I do see one problem with this way of movement, and that is that it adds complexity to sensing the world around you. The eyes turn with the animal, so the visual field continually turns around as well. That cannot help vision one bit. This is very similar to the problem I encountered in 'cernuation'. There was a solution though: the head would turn against the movement keeping the eyes still (of course, after one turn the head would have to snap back to allow a new counter turn). When I mentioned the vision problem to thomastapir he answered the following:
"On the complication of vision due to rapid rotation about the long axis--it could be a matter of, let's say it has three eyes, that each eye takes a sort of "snapshot" at specific point in its motion cycle--say, when the given eye reaches the top of its rotation. So then a composite or gestalt image is built up sequentially from those single snapshot images, almost like a flip book or film strip. The rate of rotation is rapid enough that it should create a fairly smooth, uninterrupted stream of visual information. And certainly it could keep one or more eyes continuously open when it's motionless or walking slowly."

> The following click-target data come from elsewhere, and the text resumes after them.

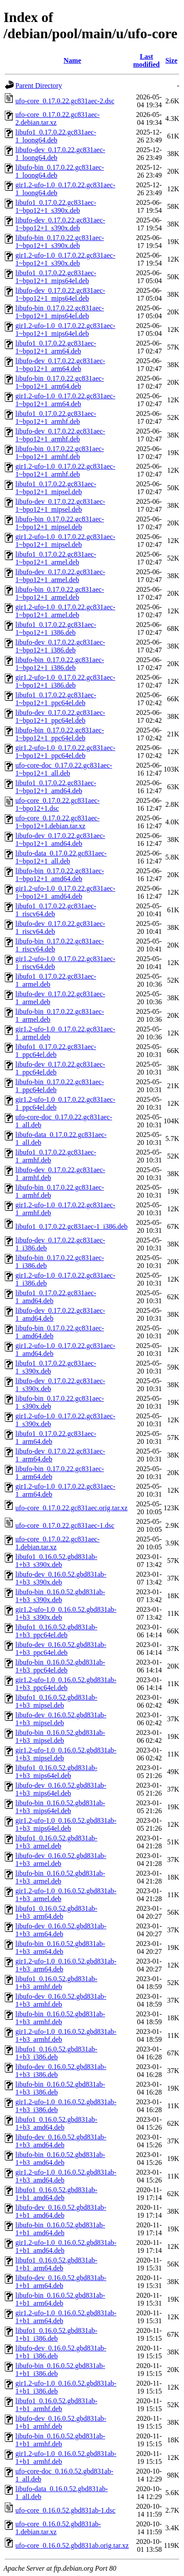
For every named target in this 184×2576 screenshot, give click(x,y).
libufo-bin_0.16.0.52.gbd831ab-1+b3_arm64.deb (60, 1947)
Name (72, 60)
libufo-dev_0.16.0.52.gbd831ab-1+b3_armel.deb (60, 1859)
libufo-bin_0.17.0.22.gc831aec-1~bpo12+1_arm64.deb (59, 382)
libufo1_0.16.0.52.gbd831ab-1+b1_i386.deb (56, 2334)
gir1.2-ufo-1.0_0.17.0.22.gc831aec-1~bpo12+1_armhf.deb (65, 470)
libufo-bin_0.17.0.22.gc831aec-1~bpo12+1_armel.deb (59, 593)
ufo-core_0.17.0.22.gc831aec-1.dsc (64, 1525)
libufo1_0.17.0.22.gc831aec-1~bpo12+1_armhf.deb (55, 417)
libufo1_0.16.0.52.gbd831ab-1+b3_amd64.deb (56, 2123)
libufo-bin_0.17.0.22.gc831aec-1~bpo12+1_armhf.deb (59, 452)
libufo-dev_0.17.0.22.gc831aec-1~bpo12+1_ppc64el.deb (60, 716)
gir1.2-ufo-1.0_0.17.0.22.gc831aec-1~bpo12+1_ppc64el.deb (65, 751)
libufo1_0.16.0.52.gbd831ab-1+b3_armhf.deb (56, 1982)
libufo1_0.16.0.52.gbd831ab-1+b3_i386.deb (56, 2053)
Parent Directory (38, 85)
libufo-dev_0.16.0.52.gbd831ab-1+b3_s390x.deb (60, 1578)
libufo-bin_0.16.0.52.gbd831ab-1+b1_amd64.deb (60, 2229)
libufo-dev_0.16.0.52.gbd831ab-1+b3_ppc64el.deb (60, 1648)
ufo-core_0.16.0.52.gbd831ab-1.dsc (65, 2510)
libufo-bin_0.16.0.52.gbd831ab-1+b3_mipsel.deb (60, 1736)
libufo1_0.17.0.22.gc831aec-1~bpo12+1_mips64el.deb (55, 276)
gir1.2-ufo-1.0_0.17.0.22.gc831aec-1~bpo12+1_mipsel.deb (65, 540)
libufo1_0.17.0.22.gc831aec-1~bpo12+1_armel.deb (55, 558)
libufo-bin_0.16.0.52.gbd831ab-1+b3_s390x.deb (60, 1595)
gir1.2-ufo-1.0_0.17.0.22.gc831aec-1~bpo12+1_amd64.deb (65, 892)
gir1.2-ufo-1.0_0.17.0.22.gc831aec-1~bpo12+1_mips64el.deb (65, 329)
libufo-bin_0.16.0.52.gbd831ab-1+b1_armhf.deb (60, 2440)
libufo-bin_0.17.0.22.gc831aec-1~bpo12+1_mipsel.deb (59, 523)
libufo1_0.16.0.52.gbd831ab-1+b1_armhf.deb (56, 2404)
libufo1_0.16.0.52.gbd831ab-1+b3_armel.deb (56, 1842)
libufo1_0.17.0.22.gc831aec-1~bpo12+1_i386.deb (55, 628)
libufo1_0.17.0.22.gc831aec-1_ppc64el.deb (55, 1050)
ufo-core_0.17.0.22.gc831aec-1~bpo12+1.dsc (57, 804)
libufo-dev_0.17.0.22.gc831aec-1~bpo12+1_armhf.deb (60, 435)
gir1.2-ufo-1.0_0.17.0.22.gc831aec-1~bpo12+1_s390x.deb (65, 259)
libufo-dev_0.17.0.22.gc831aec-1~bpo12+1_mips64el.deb (60, 294)
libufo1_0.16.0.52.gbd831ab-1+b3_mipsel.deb (56, 1701)
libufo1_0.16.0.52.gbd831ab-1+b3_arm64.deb (56, 1912)
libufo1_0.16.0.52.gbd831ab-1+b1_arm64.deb (56, 2264)
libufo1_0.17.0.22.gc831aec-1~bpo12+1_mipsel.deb (55, 488)
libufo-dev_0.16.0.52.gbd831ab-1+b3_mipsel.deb (60, 1719)
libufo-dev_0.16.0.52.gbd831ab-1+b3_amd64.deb (60, 2141)
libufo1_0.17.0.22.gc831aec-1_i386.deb (71, 1226)
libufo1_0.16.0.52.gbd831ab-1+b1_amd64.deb (56, 2193)
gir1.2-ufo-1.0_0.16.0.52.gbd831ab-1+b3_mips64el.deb (65, 1824)
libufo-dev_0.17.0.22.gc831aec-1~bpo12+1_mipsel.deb (60, 505)
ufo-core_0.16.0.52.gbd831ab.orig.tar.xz (72, 2545)
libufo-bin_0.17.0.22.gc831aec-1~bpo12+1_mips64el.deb (59, 312)
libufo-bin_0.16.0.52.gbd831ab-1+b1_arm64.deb (60, 2299)
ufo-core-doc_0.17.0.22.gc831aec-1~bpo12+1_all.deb (63, 769)
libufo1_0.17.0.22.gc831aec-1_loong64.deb (55, 136)
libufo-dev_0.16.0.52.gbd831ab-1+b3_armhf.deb (60, 2000)
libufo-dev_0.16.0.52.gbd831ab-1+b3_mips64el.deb (60, 1789)
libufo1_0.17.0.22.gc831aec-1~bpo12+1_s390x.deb (55, 206)
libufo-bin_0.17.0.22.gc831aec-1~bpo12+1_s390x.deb (59, 241)
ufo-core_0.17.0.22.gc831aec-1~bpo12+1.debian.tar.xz (57, 822)
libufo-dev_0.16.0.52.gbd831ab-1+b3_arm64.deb (60, 1930)
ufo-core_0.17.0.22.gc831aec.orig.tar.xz (71, 1508)
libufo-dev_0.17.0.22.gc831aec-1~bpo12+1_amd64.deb (60, 839)
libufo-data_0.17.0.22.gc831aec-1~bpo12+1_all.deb (61, 857)
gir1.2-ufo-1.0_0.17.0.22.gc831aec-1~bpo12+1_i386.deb (65, 681)
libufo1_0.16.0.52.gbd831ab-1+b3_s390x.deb (56, 1560)
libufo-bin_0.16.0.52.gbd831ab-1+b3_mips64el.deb (60, 1806)
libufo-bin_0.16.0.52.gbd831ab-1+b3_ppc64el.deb (60, 1666)
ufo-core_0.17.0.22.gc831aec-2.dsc (64, 101)
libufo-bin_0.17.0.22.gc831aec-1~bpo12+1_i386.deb (59, 663)
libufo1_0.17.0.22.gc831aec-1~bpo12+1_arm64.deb (55, 347)
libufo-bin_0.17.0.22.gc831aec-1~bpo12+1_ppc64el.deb (59, 734)
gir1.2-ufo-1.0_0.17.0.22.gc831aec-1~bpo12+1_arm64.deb (65, 400)
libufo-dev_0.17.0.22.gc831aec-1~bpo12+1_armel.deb (60, 575)
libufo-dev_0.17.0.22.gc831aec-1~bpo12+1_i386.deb (60, 646)
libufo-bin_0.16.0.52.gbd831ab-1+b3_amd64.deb (60, 2158)
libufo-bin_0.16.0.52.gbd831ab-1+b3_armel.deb (60, 1877)
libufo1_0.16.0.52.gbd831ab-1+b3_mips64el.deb (56, 1771)
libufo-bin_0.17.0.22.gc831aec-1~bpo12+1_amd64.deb (59, 874)
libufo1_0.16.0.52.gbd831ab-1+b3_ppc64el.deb (56, 1631)
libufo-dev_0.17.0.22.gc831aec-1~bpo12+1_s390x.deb (60, 224)
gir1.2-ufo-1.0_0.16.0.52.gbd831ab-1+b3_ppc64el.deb (65, 1683)
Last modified (146, 60)
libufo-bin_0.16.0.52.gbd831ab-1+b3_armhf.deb (60, 2018)
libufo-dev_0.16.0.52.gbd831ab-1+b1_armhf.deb (60, 2422)
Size (171, 60)
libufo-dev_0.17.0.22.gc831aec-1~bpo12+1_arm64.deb (60, 364)
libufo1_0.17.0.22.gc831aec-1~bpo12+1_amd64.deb (55, 786)
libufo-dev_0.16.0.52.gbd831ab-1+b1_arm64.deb (60, 2281)
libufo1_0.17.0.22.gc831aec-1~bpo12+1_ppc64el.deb (55, 699)
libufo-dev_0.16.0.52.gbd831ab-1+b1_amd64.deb (60, 2211)
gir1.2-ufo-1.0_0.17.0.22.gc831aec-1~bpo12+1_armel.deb (65, 611)
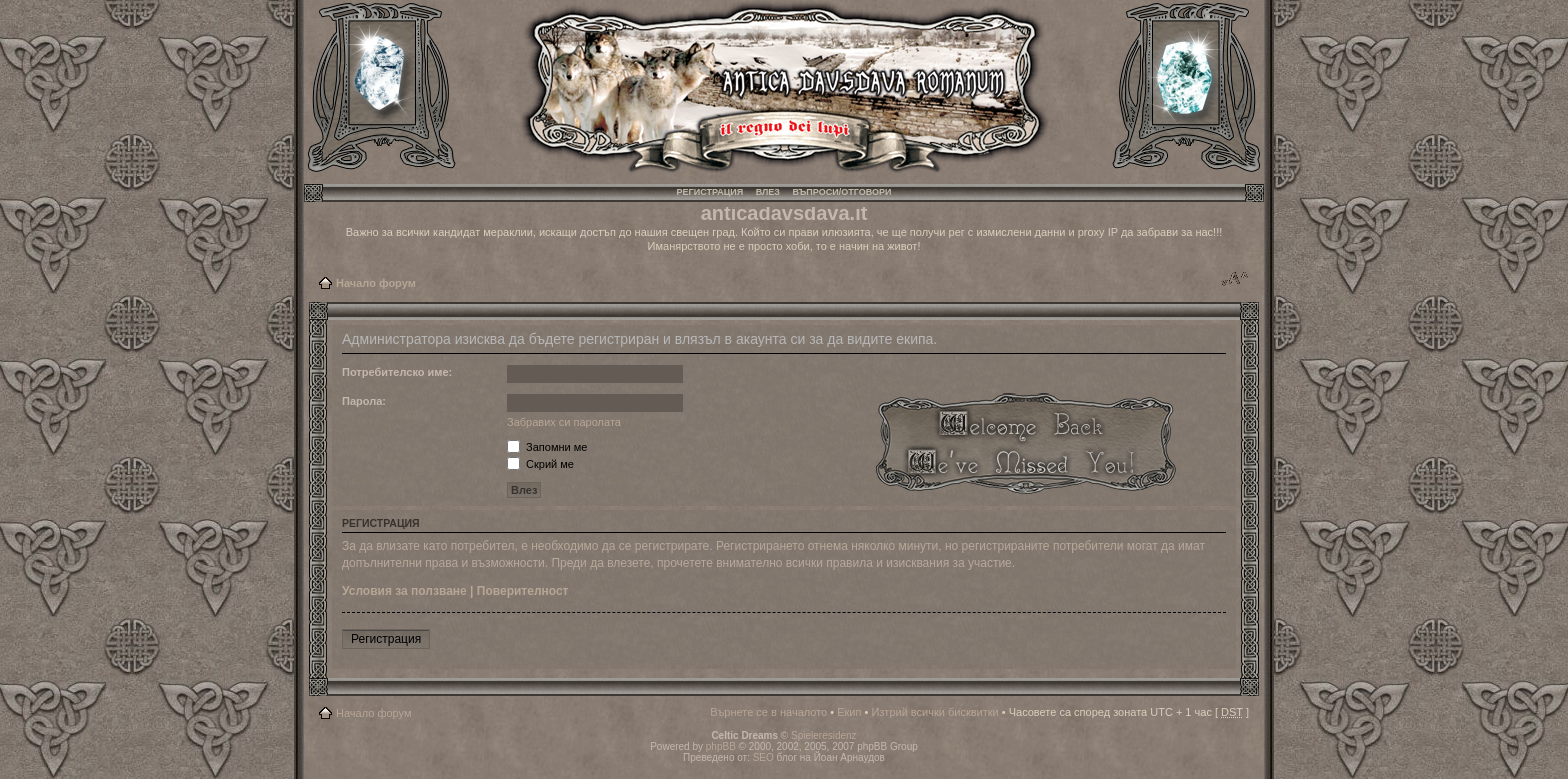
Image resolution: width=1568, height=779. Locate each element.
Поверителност (523, 591)
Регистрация (710, 192)
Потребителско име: (397, 372)
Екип (849, 712)
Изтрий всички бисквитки (934, 712)
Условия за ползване (404, 591)
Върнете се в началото (768, 712)
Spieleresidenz (824, 735)
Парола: (364, 401)
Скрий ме (540, 464)
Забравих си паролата (564, 422)
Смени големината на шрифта (1234, 279)
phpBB (721, 746)
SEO (763, 757)
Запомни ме (547, 447)
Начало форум (376, 283)
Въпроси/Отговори (841, 192)
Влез (768, 192)
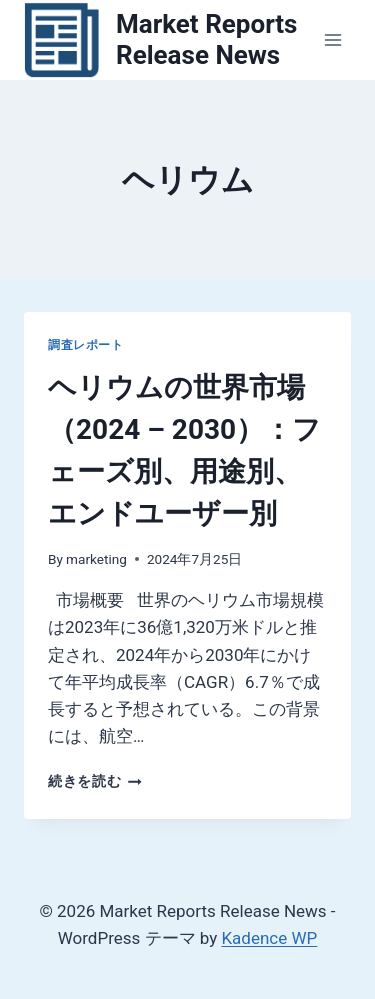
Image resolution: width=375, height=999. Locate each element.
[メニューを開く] (332, 39)
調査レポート (86, 345)
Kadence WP (269, 938)
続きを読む (95, 781)
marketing (96, 559)
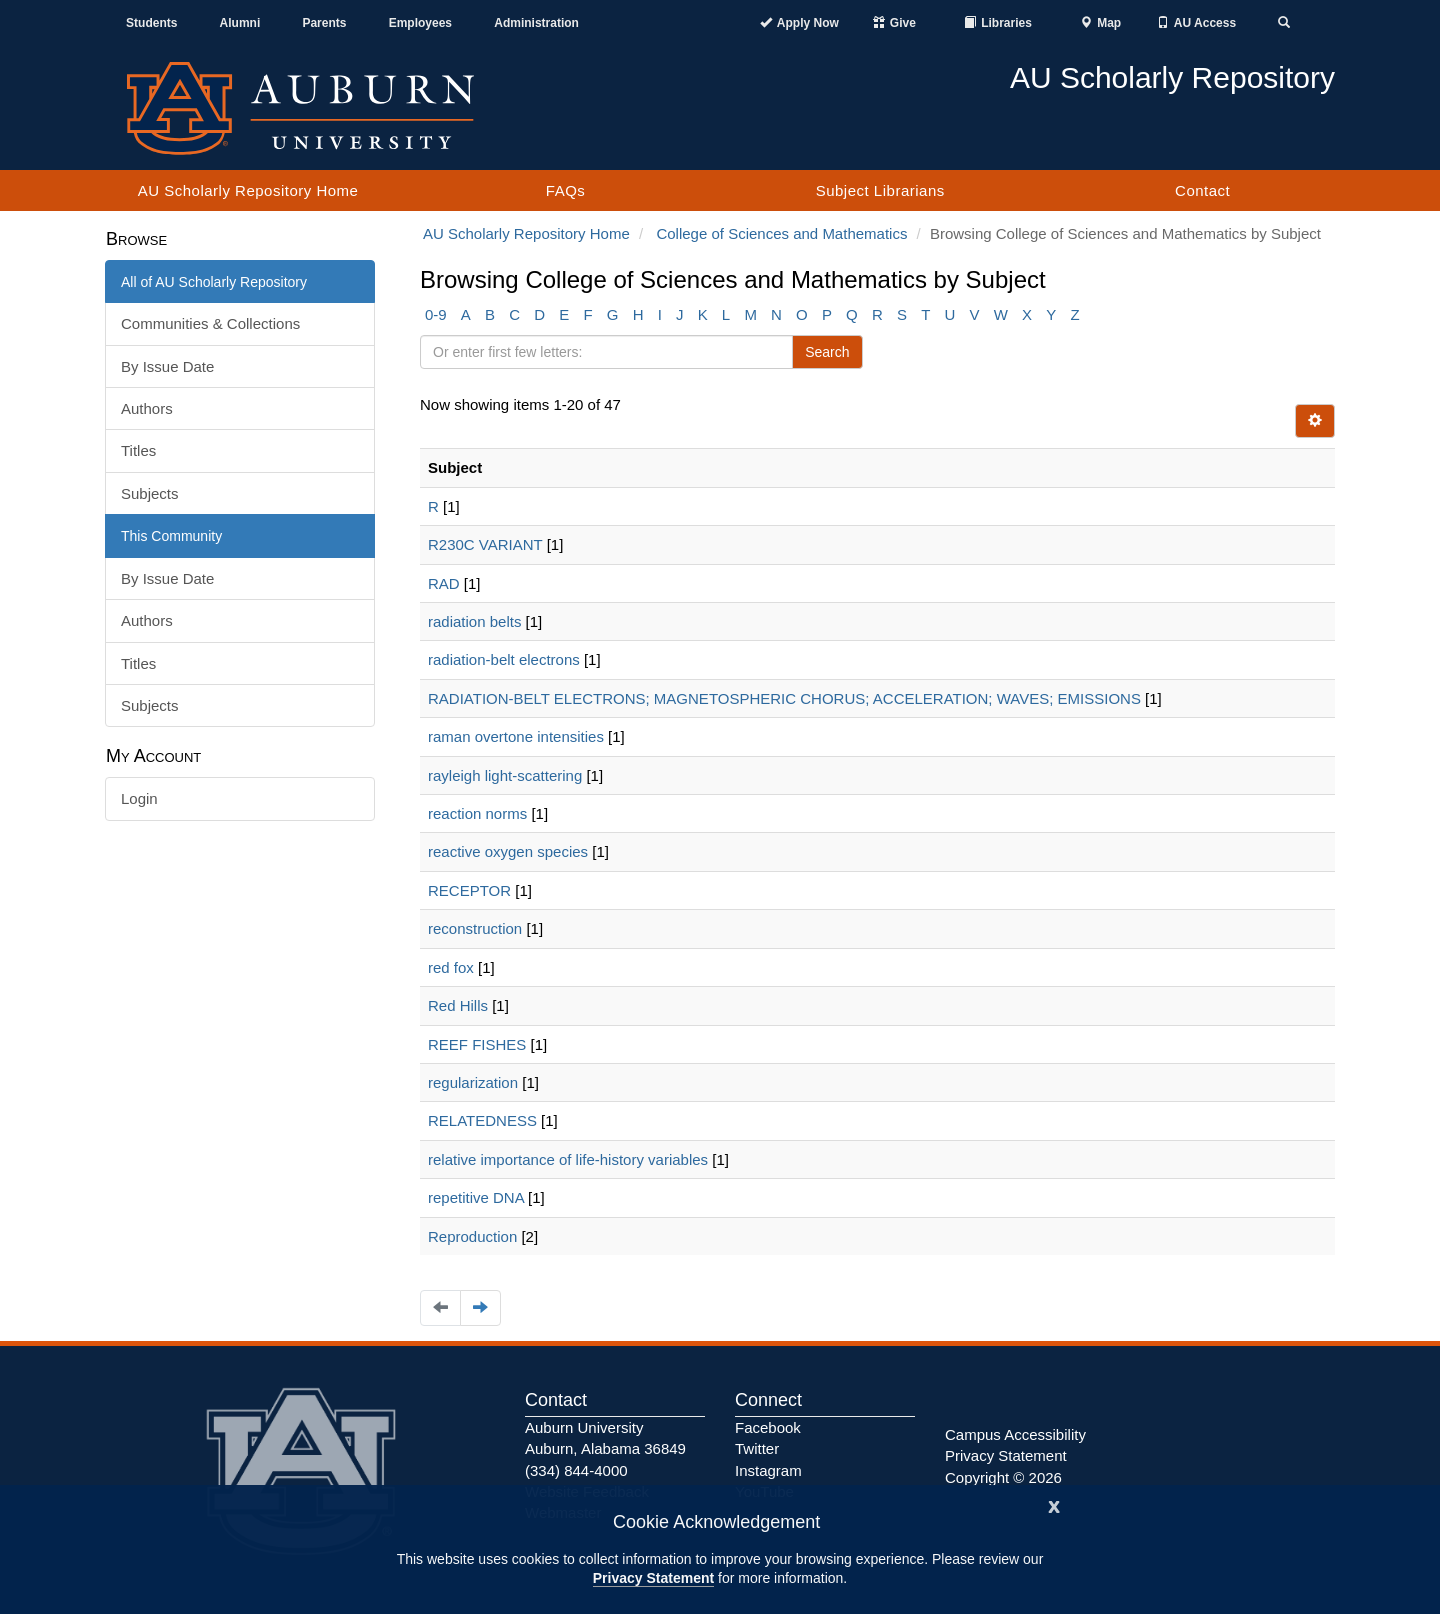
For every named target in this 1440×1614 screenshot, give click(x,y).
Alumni (240, 23)
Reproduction (472, 1236)
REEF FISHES (477, 1044)
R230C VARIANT (485, 544)
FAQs (566, 190)
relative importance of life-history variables (568, 1159)
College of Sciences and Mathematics (781, 233)
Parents (324, 23)
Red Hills (458, 1005)
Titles (138, 450)
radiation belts (474, 621)
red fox (451, 967)
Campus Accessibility (1015, 1434)
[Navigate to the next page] (480, 1307)
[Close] (1054, 1504)
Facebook (768, 1427)
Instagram (768, 1470)
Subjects (150, 493)
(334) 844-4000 (576, 1470)
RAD (444, 583)
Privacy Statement (653, 1578)
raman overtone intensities (516, 736)
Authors (147, 408)
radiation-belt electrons (504, 659)
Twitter (757, 1448)
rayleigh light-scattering (505, 775)
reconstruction (475, 928)
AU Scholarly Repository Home (248, 190)
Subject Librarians (880, 190)
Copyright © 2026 (1003, 1477)
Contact (1202, 190)
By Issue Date (167, 366)
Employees (420, 23)
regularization (473, 1082)
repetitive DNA (476, 1197)
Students (151, 23)
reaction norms (477, 813)
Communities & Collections (210, 323)
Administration (536, 23)
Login (139, 798)
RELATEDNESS (482, 1120)
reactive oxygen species (508, 851)
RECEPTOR (469, 890)
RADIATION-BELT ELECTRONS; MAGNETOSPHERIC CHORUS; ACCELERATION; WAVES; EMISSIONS (784, 698)
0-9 (436, 314)
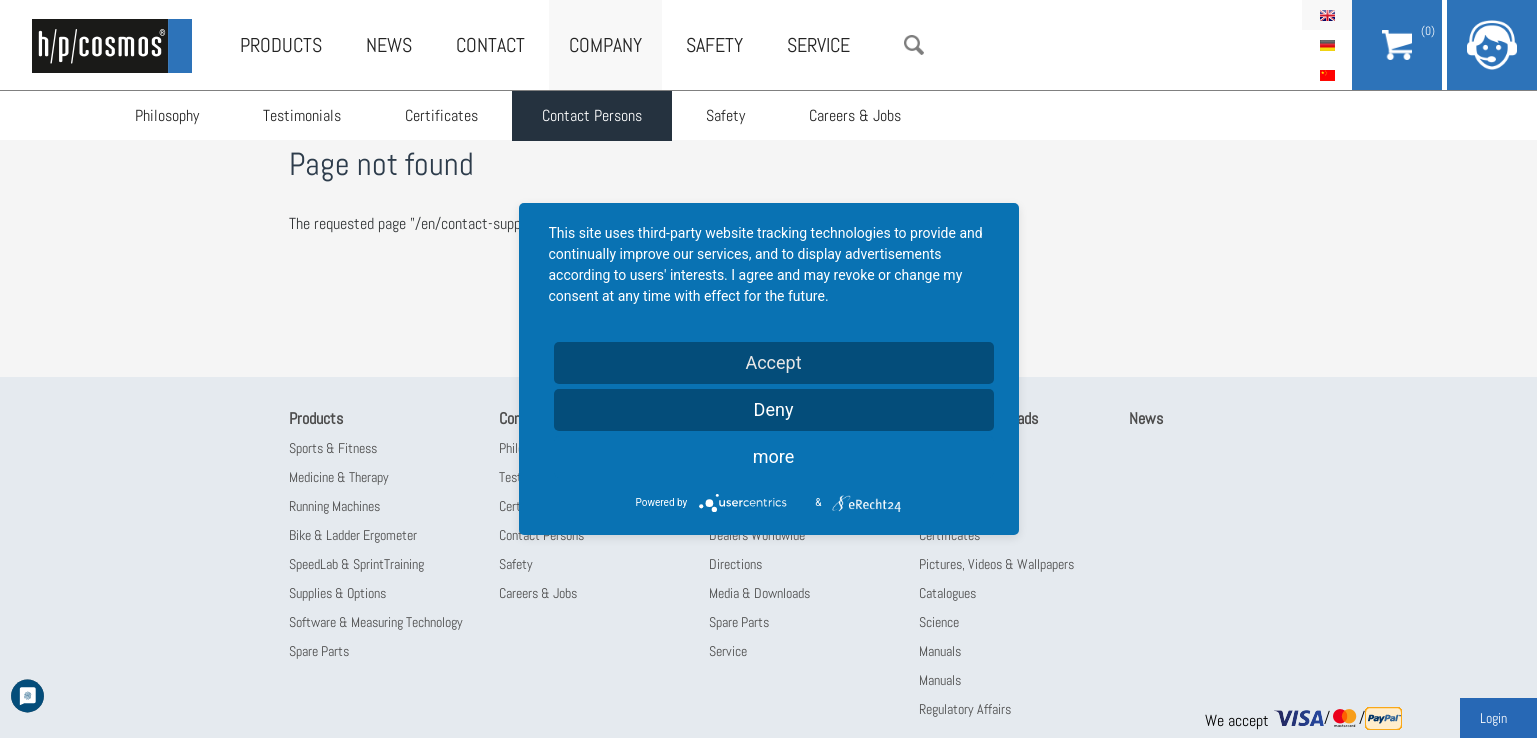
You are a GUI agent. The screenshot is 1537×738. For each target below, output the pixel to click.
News (389, 45)
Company (605, 45)
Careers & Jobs (855, 115)
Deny (774, 409)
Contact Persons (592, 115)
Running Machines (334, 506)
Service (818, 45)
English (1327, 15)
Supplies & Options (337, 593)
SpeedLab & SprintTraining (356, 564)
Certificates (441, 115)
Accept (773, 362)
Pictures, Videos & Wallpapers (996, 564)
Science (939, 622)
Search (914, 45)
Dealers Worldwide (757, 535)
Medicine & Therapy (339, 477)
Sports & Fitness (333, 448)
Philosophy (167, 115)
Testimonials (302, 115)
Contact (490, 45)
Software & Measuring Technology (376, 622)
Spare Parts (319, 651)
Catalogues (947, 593)
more (774, 456)
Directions (735, 564)
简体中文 (1327, 75)
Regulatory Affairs (965, 709)
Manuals (940, 651)
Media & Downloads (759, 593)
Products (281, 45)
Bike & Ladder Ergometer (353, 535)
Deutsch (1327, 45)
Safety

That would probably work, but is not ideal either, as visual information would be lost some of the time.
Anyway, above is another animation with added drama. Nice, isn't it? The topic of how such animals stand still or walk slowly also came up in our conversation, and it appears there are several solutions for this. Would evolution leave the animal this way, or would it evolve towards a simpler 'same side up' form? Would its particular set of hox analogue genes even allow such an evolution? I do not know, nor do I care much, while enjoying the creativity of the Xenohox gazelle and its mode of locomotion.